Managing agents are companies that are responsible for the day-to-day management of the property. The actual building maintenance along with things like regulatory compliance, controlling costs in the long term like building overhauls and insurance, collecting common charge or maintenance payments, and handling resident complaints. Landlords might play fast and loose with tenants, but as a co-op owner, you can sue a managing agent or co-op board pantsless over violating bylaws or local building codes.
The board makes decisions concerning appointing a managing agent, approving or denying new owners, and other aspects of day-to-day life. Boards are largely comprised of that property’s residents and they draft the house rules and by-laws that every resident must abide by. Depending on the size of the co-op, a board member may also be responsible for managing the building’s finances.

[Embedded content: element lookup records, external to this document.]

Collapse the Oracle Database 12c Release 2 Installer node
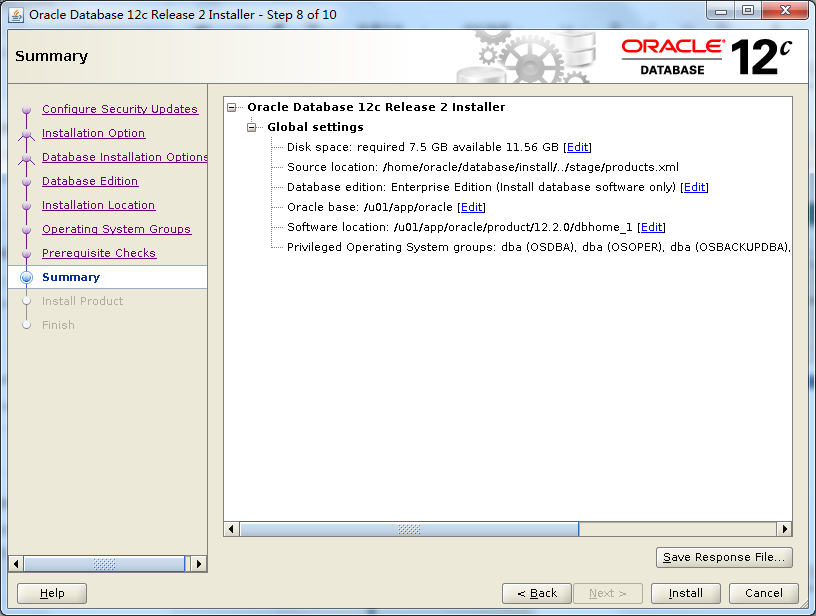 [230, 106]
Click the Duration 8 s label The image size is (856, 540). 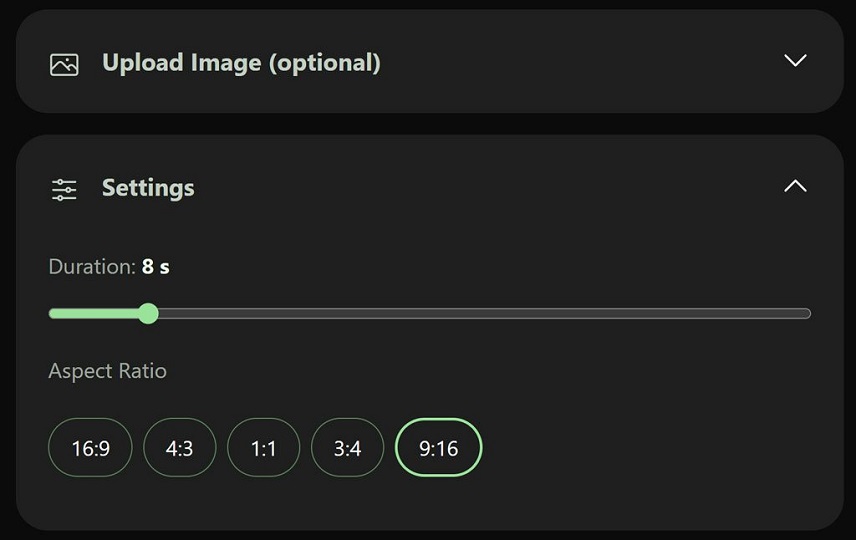[x=109, y=267]
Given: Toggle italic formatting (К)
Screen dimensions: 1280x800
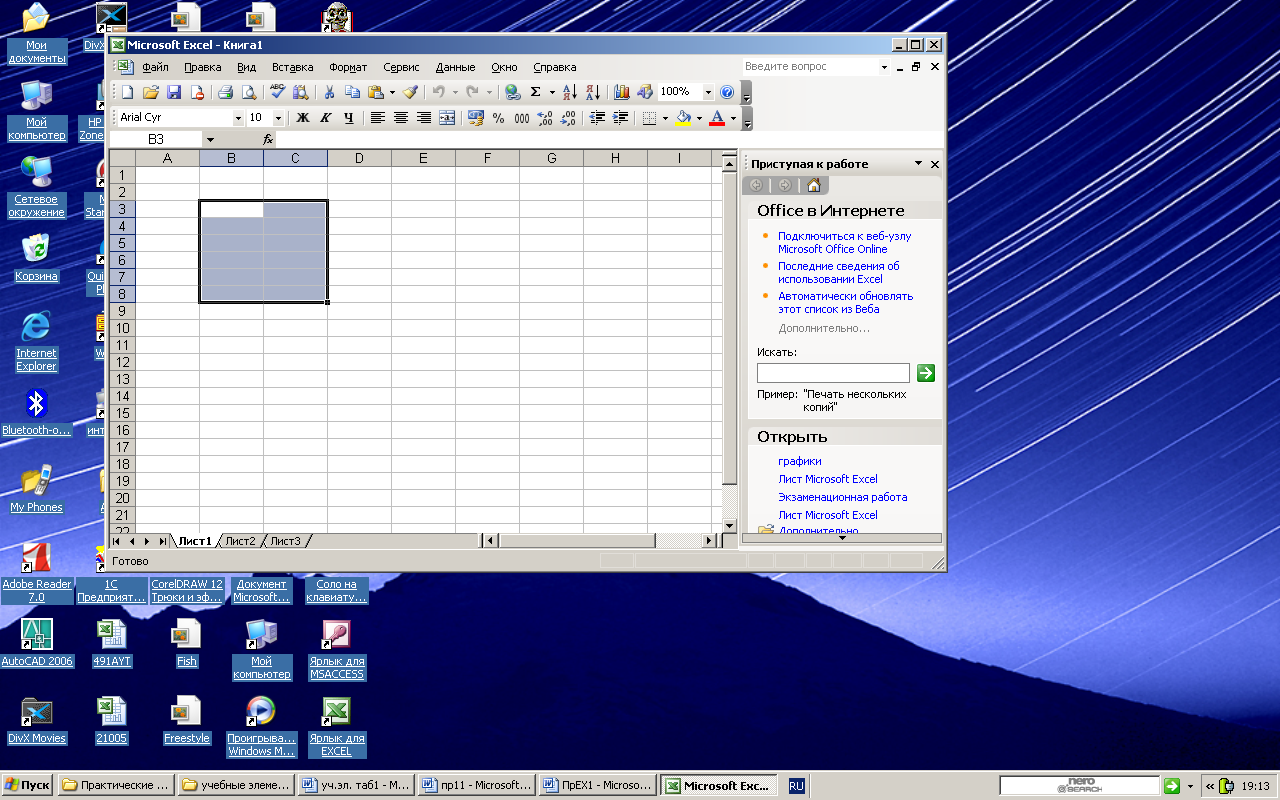Looking at the screenshot, I should click(326, 118).
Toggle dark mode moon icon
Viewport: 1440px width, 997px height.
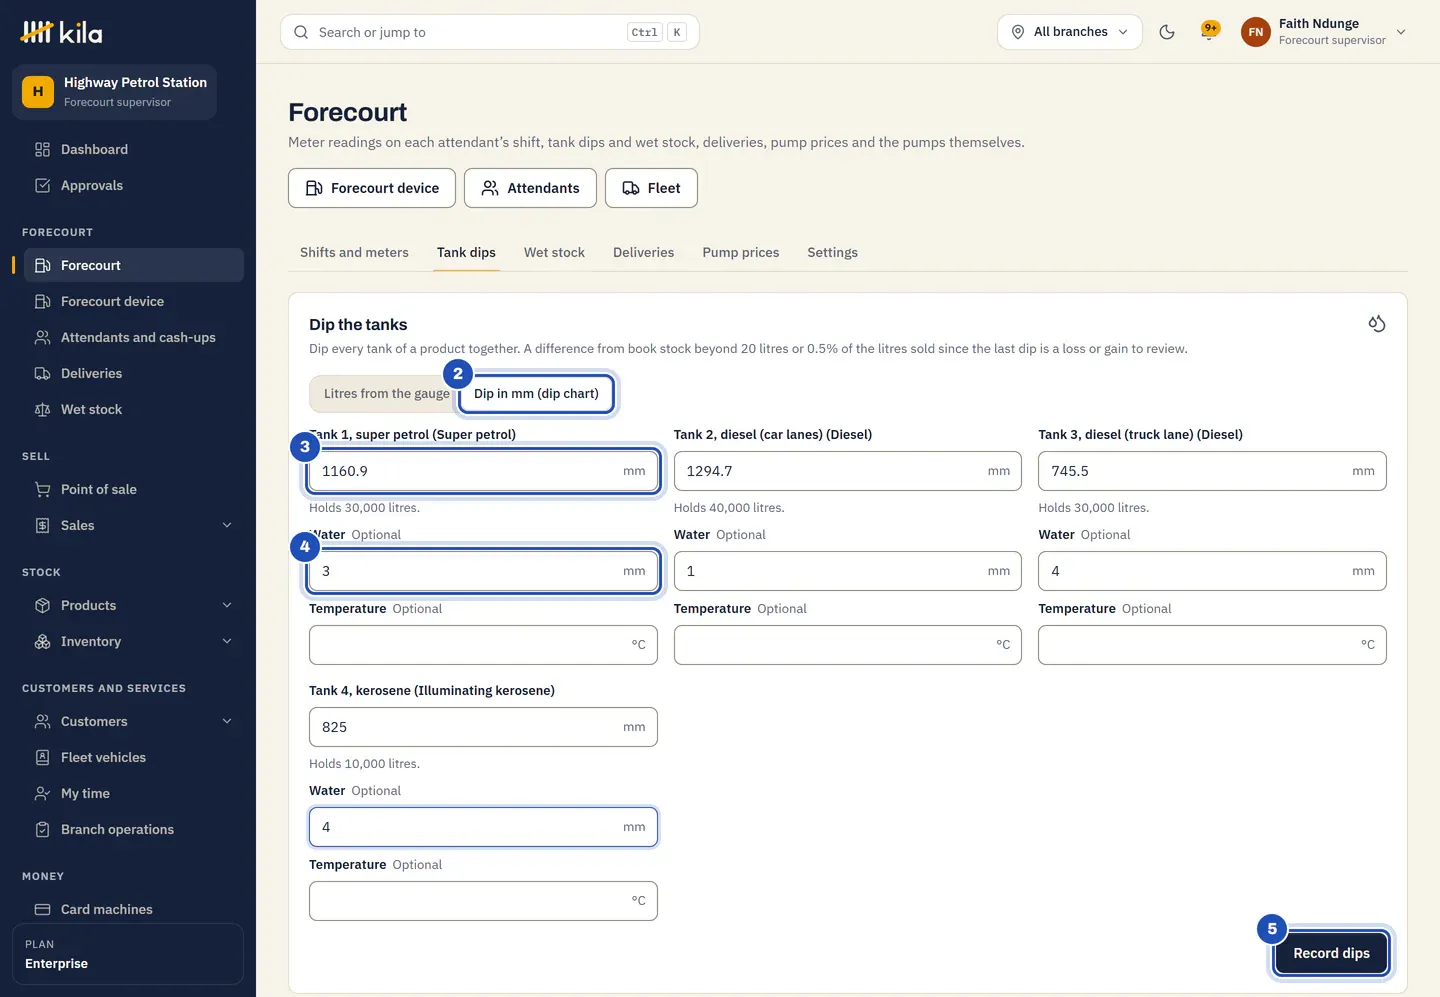pyautogui.click(x=1166, y=32)
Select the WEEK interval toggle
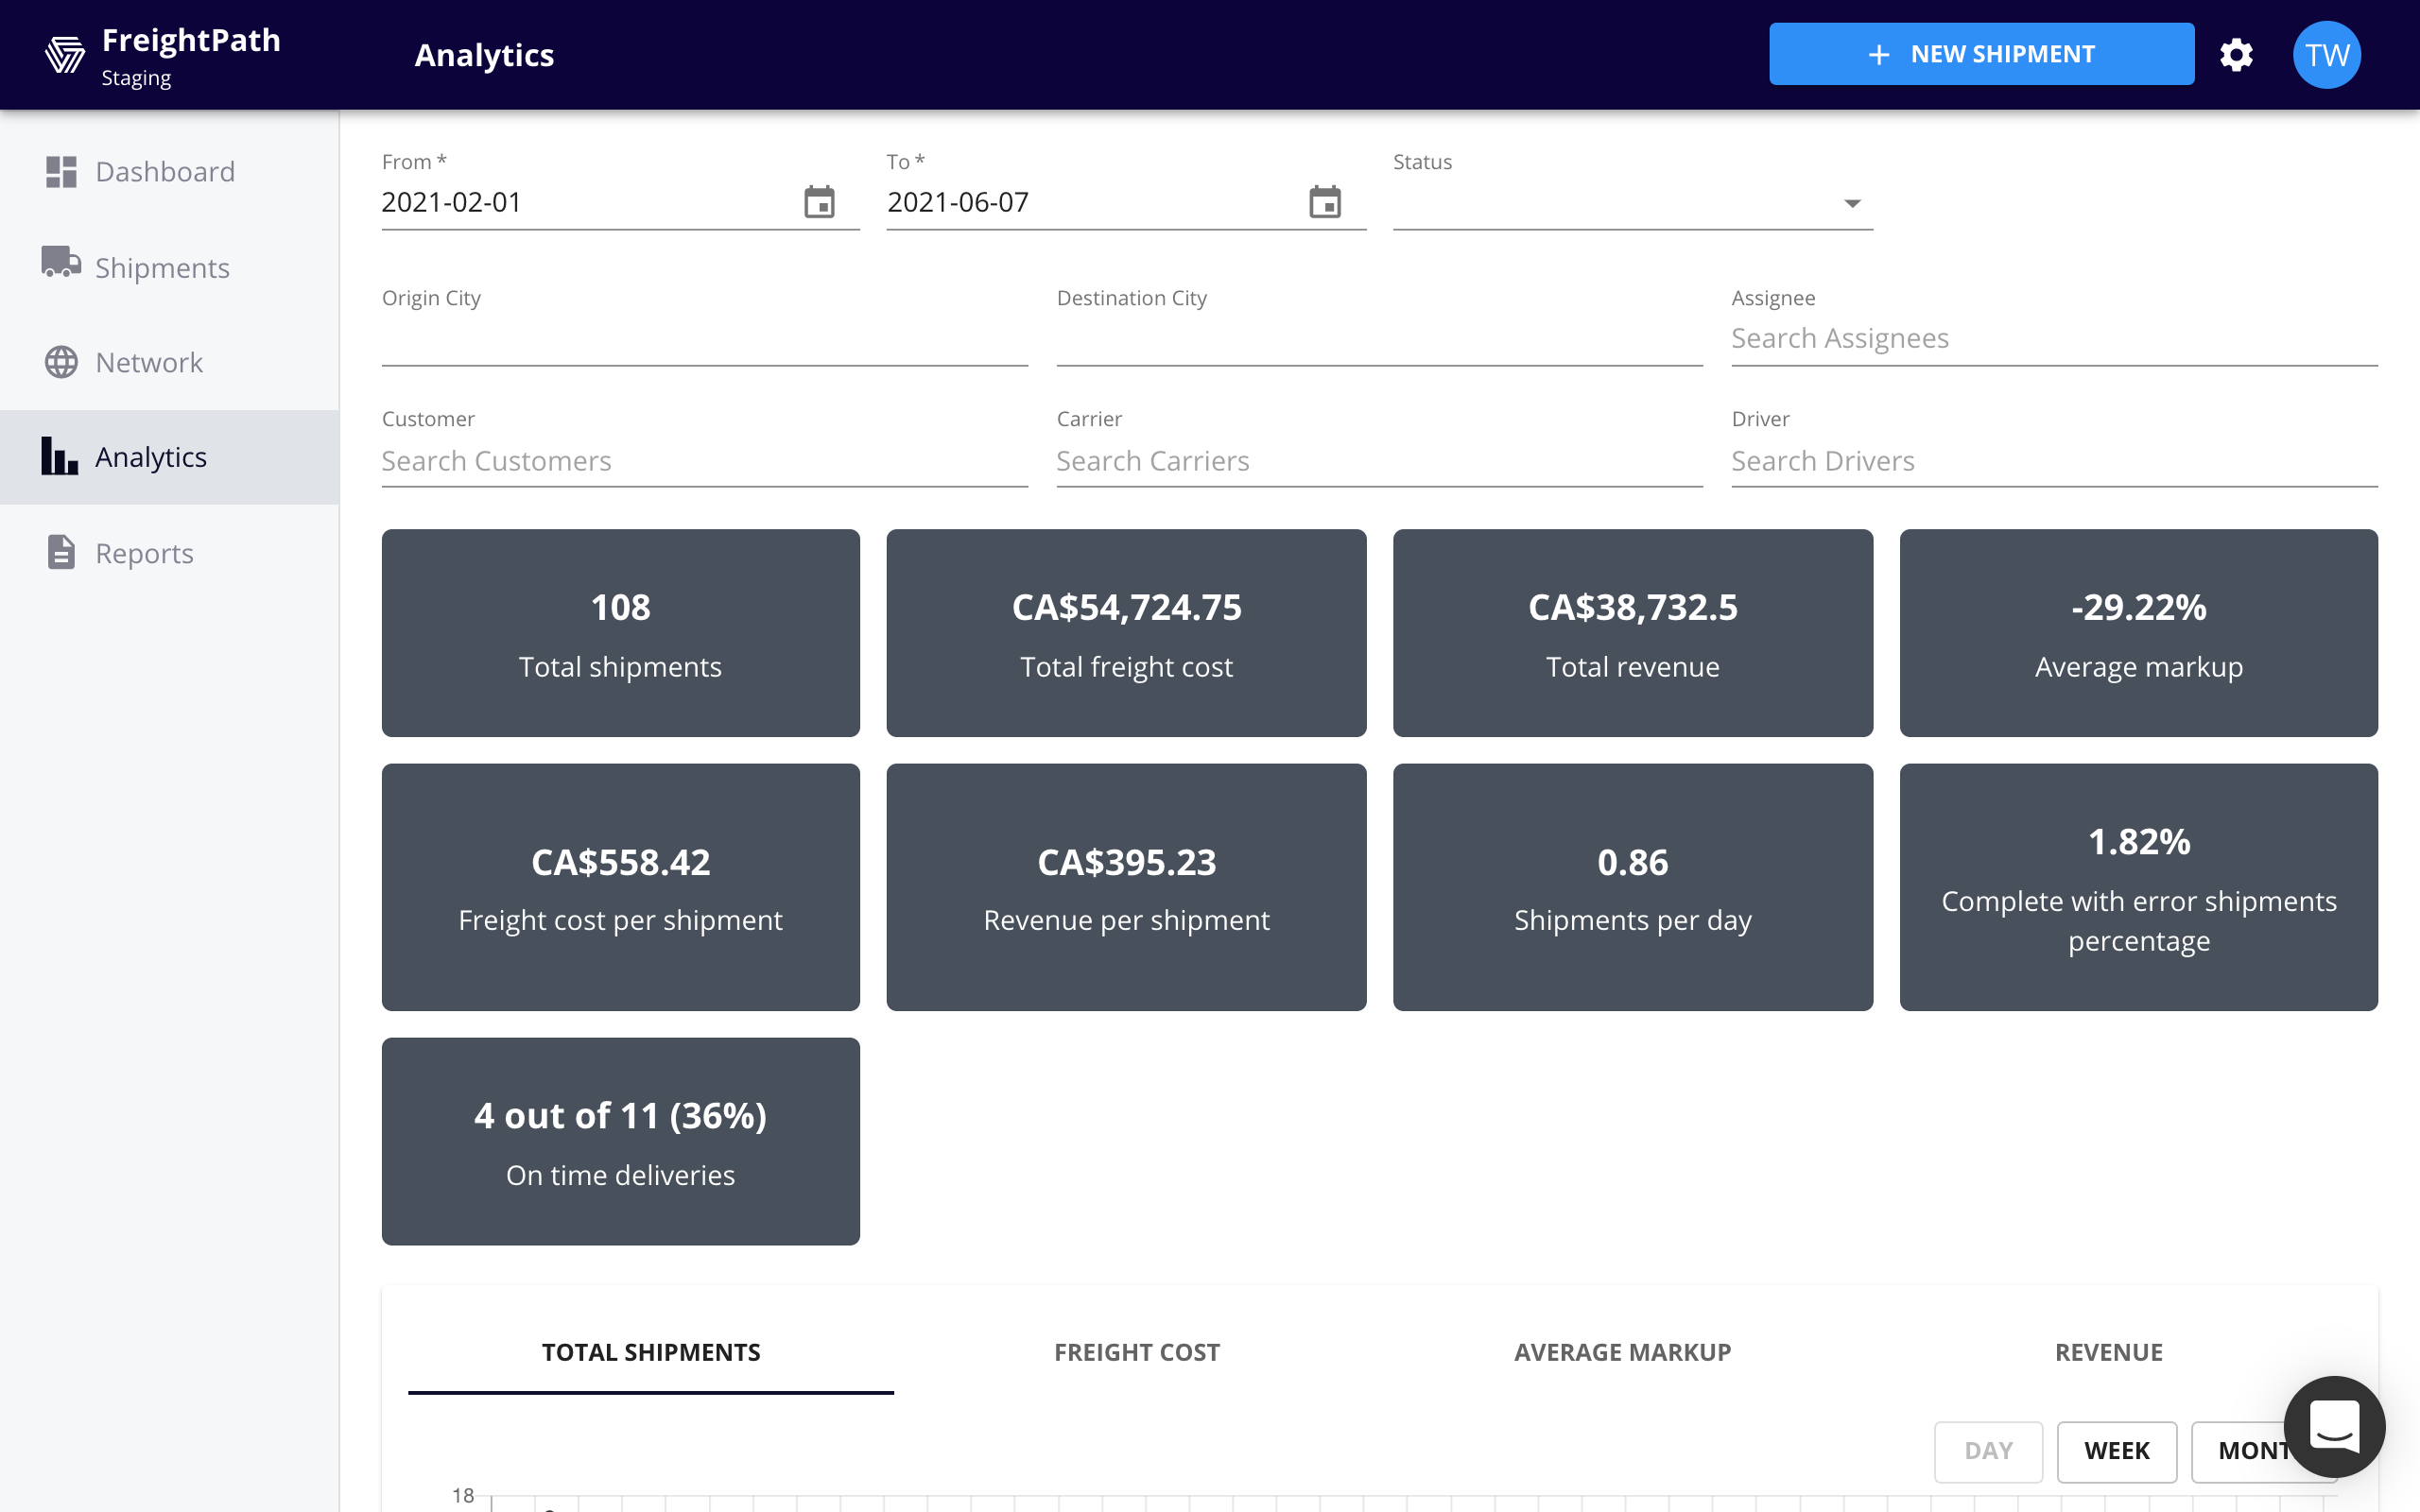The image size is (2420, 1512). tap(2117, 1451)
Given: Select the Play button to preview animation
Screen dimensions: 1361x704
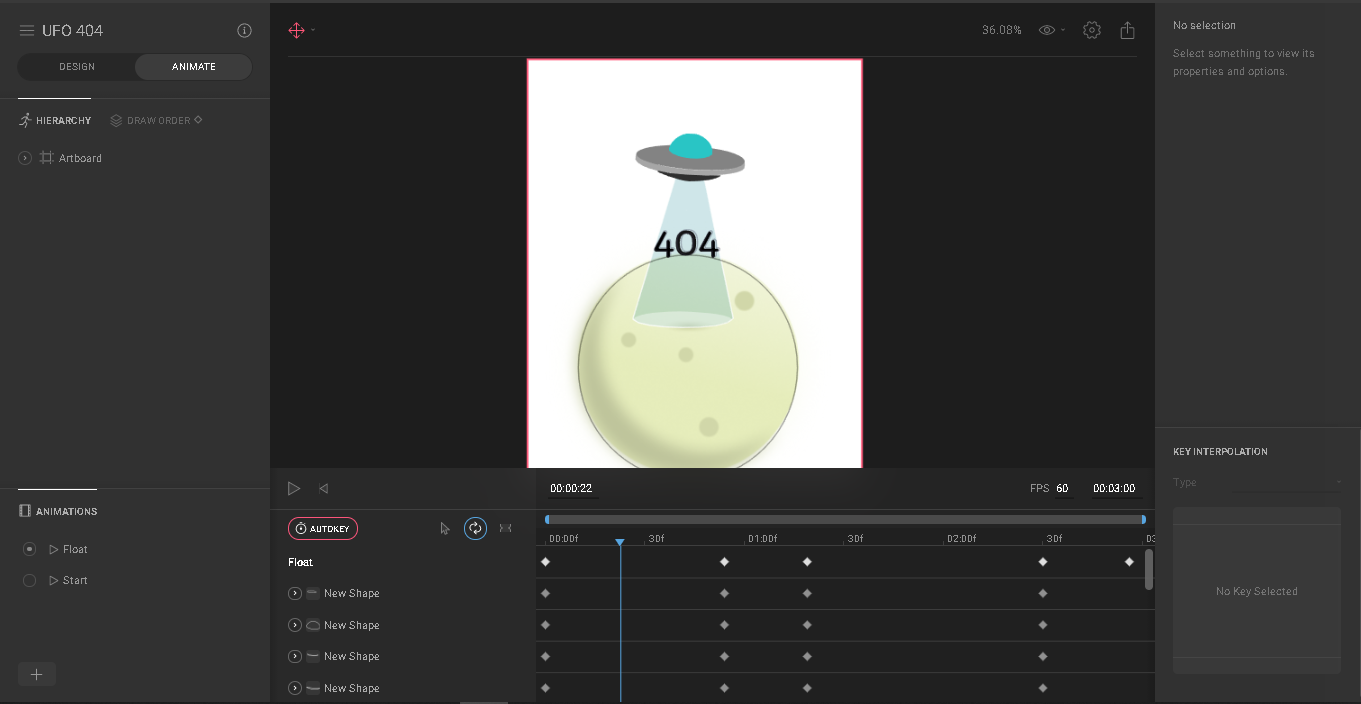Looking at the screenshot, I should coord(294,488).
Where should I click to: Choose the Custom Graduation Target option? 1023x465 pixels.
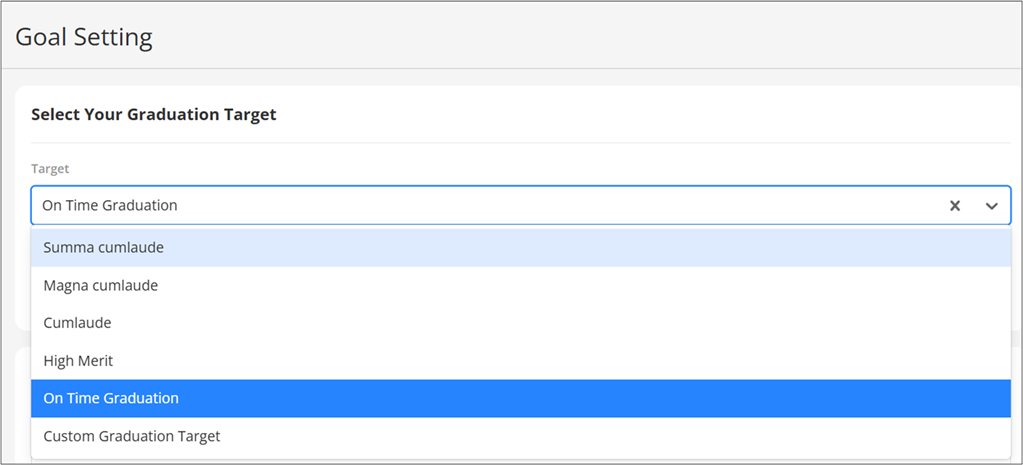[x=131, y=436]
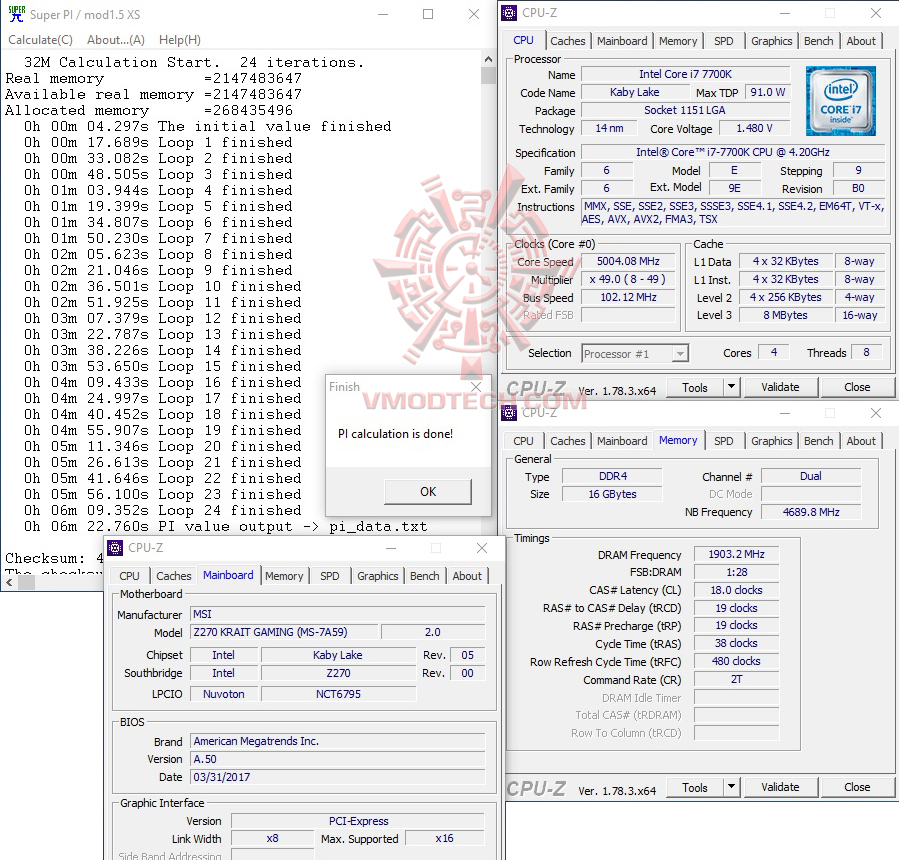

The following set of board documents should be on the co-op’s website or obtained by your broker prior to making an offer:
- Assessment history and current assessments
- Financial statements
- Owners’ corporation by-laws
- House rules
- Capital plan
You need to review these documents because they will inform you what kind of ride you’ll be in for. If the roof hasn’t been replaced in 20 years, suddenly you could be footing the bill for a new one and you’ll really feel the pinch if it’s a small building with fewer owners to cover that cost. A financially insolvent co-op can also be indicative of poor management, or a rough patch like residents dying or taking hits to their incomes which cause common charges to fall into arrears. Even if your personal finances are otherwise perfect, a bank will not sign off on a mortgage for a property that has bad financials at the co-op level.
I went through this myself with a small building co-op where I made a cash offer because no one would lend for this particular property. I wound up dodging a bullet because the managing agent had miles of lawsuits which I didn’t discover until too late in the process, which also tends to turn lenders off.
How to Get Dirt on a Co-Op When They’re Hidden Behind Countless Shell Companies
Maybe it’s just from playing so many adventure games and reading every single Sue Grafton book growing up, but my investigative skills paid off bigtime when I was sniffing out co-ops on a regular basis before making offers after I learned my hard lesson with the small co-op where a cash deal was required. To save you my years of detective work?
The StreetEasy forums and NYC Department of Buildings will become your BFFs. The NYC Public Advocate’s Worst Landlord List is also bae because trust, there is a LOT of crossover between them and the shady shell companies that let all these properties totally rot. CityData forums are also incredibly helpful when you want to find out about the worst management companies as people often won’t hesitate to name and shame the ones that already have reams of lawsuits against them. But if they’re REALLY terrible, you might find a New York Times feature or three like I did on this one place!
Shell companies make it easy for landlords and managing agents to hide their graft. An LLC can own another LLC or interest in one, like LLCÂ Inception. Like how this is pan pizza INSIDE ANOTHER PIZZA.
If a company has been misappropriating funds or neglecting buildings, there’s always more just like roaches. Many of New York’s oldest slumlord dynasties will also have horses in the co-op management game. They all got at least 50 shell companies where a family member, or one of their children or spouses, owns them alone or with one of the other shell companies like a graft-soaked Connect-4. Start with one managing agent’s name, then scouring these forums and NYDOB is crucial.
Because they lack skin in the game for residents’ quality of life, they make their own contracting outfits win the bids and if one of their own sits on the board, they can make that service provider the only approved one so your waiting and suffering stuffs their wallets.
But hey, you’ll “own” a piece of the toughest city in the world to get into at the end.